**What is required**
What is needed here is an exact repetition of the records below, beginning at the line that has "Task: Jump to the second gray carousel dot" and stopping after the line that has "Task: Choose the 네이비 / M option".

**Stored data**
◆ ◆ ◆ ◆

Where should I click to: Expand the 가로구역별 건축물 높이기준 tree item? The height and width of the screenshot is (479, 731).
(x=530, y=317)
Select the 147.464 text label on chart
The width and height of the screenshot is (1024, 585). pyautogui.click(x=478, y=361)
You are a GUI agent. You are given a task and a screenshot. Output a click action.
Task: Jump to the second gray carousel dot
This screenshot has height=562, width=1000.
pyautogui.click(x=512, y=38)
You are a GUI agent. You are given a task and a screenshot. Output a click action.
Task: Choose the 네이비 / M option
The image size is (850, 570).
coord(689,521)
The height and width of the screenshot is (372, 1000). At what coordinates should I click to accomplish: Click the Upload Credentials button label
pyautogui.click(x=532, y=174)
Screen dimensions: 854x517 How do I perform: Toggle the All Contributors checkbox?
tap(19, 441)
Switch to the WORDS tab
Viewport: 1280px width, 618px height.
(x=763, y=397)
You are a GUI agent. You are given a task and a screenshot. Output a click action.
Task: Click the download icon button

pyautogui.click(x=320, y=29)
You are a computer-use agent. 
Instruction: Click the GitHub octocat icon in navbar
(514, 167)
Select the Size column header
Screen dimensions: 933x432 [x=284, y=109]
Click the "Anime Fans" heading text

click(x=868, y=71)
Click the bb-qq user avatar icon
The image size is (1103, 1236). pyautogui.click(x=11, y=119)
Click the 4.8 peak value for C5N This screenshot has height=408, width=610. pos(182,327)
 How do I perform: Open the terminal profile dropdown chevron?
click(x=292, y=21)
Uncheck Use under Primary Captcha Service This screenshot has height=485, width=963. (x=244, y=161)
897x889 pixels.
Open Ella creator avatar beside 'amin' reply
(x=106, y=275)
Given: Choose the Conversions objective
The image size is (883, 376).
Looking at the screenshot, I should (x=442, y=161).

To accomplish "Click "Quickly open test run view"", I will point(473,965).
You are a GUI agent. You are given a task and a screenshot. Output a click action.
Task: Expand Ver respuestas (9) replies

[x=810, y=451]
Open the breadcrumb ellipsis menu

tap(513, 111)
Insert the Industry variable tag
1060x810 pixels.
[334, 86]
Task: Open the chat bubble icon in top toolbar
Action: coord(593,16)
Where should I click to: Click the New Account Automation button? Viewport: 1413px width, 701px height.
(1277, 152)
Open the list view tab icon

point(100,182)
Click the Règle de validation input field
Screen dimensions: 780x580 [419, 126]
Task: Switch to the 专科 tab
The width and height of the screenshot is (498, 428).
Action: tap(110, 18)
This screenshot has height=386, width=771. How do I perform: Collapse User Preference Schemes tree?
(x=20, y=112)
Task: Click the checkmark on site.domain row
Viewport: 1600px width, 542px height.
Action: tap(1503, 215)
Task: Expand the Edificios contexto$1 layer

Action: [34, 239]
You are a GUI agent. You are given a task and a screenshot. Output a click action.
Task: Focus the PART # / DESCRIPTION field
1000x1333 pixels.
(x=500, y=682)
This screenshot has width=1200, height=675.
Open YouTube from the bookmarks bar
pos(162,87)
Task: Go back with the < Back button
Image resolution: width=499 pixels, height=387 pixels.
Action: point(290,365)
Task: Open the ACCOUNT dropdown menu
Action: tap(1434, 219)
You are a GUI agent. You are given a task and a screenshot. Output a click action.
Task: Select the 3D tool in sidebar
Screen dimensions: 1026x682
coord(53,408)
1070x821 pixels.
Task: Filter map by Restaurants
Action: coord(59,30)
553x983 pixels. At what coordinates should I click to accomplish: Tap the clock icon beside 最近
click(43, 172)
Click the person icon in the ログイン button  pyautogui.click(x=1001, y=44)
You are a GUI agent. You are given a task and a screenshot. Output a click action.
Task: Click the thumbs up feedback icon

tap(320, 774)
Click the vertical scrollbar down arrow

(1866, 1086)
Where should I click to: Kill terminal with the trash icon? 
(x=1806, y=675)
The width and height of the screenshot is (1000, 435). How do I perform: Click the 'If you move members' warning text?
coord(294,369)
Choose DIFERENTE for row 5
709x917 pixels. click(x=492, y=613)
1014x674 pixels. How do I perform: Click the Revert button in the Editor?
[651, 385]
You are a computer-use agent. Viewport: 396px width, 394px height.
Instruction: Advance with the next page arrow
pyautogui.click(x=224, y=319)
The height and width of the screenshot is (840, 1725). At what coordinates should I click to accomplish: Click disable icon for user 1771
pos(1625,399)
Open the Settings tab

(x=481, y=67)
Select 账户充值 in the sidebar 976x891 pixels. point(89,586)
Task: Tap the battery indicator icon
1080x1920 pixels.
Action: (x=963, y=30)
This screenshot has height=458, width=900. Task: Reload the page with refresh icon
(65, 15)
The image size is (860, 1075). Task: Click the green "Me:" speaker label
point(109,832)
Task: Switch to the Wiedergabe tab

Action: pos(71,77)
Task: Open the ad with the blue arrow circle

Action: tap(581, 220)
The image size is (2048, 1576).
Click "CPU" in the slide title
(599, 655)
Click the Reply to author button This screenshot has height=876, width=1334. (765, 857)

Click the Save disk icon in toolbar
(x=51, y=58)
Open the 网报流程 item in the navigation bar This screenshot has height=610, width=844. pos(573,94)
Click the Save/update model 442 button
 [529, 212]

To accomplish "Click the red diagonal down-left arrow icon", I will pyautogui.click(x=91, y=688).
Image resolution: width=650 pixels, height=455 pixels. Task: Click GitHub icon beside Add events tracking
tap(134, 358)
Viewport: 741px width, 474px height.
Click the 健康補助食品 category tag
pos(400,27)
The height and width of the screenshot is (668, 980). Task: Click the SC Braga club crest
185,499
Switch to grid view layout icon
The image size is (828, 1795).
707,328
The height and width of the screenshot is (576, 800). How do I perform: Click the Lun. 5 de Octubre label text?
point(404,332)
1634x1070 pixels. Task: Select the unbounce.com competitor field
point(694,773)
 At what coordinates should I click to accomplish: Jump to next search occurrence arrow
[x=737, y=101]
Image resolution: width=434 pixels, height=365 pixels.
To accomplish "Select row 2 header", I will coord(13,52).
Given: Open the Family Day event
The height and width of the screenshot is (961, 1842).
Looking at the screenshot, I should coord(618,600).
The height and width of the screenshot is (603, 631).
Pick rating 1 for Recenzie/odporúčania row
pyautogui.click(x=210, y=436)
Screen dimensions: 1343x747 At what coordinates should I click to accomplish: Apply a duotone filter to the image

◆ ◆ ◆ ◆

**Task response**
Task: Jump to the second gray carousel dot
This screenshot has height=562, width=1000.
pyautogui.click(x=512, y=38)
You are a GUI agent. You are given a task and a screenshot. Output a click action.
Task: Choose the 네이비 / M option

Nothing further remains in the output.